Re: jsonb format is pessimal for toast compression

From: Heikki Linnakangas <hlinnakangas(at)vmware(dot)com>
To: Tom Lane <tgl(at)sss(dot)pgh(dot)pa(dot)us>, Robert Haas <robertmhaas(at)gmail(dot)com>
Cc: Josh Berkus <josh(at)agliodbs(dot)com>, "David E(dot) Wheeler" <david(at)justatheory(dot)com>, "pgsql-hackers(at)postgresql(dot)org" <pgsql-hackers(at)postgresql(dot)org>, Andrew Dunstan <andrew(at)dunslane(dot)net>, "Jan Wieck" <jan(at)wi3ck(dot)info>
Subject: Re: jsonb format is pessimal for toast compression
Date: 2014-09-12 20:30:51
Message-ID: 541357FB.4080507@vmware.com
Views: Raw Message | Whole Thread | Download mbox | Resend email
Thread:
Lists: pgsql-hackers

On 09/12/2014 08:52 PM, Tom Lane wrote:
> Robert Haas <robertmhaas(at)gmail(dot)com> writes:
>> On Fri, Sep 12, 2014 at 1:11 PM, Josh Berkus <josh(at)agliodbs(dot)com> wrote:
>>> It's certainly possible that there is a test case for which Heikki's
>>> approach is superior, but if so we haven't seen it.
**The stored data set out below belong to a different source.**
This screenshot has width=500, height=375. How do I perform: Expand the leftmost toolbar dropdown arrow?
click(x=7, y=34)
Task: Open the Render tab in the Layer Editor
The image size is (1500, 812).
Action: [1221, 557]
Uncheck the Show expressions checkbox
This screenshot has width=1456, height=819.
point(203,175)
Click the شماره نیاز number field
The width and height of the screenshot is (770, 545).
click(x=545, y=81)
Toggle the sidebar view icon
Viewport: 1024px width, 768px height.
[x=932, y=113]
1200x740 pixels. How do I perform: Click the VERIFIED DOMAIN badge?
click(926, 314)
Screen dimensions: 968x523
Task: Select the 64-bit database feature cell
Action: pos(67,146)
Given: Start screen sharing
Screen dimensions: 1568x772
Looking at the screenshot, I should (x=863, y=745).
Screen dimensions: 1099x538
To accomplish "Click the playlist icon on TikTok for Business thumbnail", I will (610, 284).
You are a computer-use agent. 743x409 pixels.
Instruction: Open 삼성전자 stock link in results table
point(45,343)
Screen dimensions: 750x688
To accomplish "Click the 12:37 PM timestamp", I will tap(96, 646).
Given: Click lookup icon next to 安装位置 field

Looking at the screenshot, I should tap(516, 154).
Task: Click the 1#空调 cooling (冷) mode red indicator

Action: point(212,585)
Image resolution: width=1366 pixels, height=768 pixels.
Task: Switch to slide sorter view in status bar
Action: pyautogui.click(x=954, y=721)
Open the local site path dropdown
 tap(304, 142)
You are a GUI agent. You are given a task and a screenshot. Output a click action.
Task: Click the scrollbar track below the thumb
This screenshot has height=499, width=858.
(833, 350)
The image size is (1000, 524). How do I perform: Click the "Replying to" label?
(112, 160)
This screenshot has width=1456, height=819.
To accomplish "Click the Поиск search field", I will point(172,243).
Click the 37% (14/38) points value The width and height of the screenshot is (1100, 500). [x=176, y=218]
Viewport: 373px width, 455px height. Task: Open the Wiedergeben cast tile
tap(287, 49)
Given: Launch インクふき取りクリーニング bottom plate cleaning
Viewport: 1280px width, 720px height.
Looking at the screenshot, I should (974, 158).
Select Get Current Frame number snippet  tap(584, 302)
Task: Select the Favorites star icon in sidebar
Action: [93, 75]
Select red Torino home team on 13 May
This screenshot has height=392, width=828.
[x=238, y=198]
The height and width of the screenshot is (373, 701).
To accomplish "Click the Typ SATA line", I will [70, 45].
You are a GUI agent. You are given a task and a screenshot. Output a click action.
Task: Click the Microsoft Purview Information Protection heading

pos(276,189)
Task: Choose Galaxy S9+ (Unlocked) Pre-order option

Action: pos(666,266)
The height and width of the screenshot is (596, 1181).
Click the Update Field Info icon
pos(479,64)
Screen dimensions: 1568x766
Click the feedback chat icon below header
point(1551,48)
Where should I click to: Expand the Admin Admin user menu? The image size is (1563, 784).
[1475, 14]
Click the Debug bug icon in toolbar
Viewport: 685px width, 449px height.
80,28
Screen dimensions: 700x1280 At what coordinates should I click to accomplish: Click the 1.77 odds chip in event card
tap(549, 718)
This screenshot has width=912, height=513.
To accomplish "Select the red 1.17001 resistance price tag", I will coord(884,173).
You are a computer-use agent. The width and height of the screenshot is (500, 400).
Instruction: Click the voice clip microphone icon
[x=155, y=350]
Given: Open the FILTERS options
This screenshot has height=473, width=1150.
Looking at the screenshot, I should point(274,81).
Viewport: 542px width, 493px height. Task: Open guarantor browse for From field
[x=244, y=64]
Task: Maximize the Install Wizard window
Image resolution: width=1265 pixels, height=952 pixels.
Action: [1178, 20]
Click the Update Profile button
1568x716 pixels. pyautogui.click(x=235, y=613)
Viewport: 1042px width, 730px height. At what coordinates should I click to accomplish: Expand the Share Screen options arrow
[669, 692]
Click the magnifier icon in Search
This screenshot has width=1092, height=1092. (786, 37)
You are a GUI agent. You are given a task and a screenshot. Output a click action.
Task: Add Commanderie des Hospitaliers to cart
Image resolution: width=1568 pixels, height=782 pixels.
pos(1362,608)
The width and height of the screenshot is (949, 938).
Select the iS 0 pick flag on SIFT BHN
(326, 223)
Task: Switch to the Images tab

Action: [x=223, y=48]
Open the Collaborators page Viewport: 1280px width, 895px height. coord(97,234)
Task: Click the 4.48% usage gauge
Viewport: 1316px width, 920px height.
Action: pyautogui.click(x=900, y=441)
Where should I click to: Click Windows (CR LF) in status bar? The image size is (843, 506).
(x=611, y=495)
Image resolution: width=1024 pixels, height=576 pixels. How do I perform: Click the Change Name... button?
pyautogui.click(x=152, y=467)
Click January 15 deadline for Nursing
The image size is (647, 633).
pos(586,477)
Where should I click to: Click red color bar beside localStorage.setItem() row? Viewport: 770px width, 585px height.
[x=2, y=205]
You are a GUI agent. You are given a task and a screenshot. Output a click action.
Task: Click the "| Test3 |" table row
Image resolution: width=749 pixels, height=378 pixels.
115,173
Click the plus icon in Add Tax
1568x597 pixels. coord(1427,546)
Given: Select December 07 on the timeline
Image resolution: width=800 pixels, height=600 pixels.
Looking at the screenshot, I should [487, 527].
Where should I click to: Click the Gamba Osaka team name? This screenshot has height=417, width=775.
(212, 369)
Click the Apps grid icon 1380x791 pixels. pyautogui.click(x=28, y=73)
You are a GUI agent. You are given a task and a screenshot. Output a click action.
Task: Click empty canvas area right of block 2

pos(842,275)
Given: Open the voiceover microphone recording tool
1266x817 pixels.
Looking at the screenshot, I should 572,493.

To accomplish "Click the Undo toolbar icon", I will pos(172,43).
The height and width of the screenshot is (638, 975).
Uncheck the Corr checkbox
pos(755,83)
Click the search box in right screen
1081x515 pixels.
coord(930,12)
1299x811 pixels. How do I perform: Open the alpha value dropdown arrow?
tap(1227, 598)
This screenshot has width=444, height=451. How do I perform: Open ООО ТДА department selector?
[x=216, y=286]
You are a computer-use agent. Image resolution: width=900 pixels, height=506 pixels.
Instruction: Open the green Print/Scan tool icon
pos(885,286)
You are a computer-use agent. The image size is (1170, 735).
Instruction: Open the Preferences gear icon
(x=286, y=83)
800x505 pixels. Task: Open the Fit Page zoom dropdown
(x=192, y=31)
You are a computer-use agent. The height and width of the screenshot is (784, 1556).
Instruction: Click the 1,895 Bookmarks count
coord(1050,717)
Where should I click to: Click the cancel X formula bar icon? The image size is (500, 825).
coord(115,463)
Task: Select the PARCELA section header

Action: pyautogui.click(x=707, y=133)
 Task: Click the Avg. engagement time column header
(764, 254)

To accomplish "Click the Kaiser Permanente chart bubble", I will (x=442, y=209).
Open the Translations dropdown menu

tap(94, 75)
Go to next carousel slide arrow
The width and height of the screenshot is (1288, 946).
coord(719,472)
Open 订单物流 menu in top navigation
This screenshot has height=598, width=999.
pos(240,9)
And since it's
>>> approach is also more complicated, sticking with the simpler
>>> lengths-only approach seems like the way to go.
>
>> Huh, OK. I'm slightly surprised, but that's why we benchmark these things.
>
> The argument for Heikki's patch was never that it would offer better
> performance; it's obvious (at least to me) that it won't.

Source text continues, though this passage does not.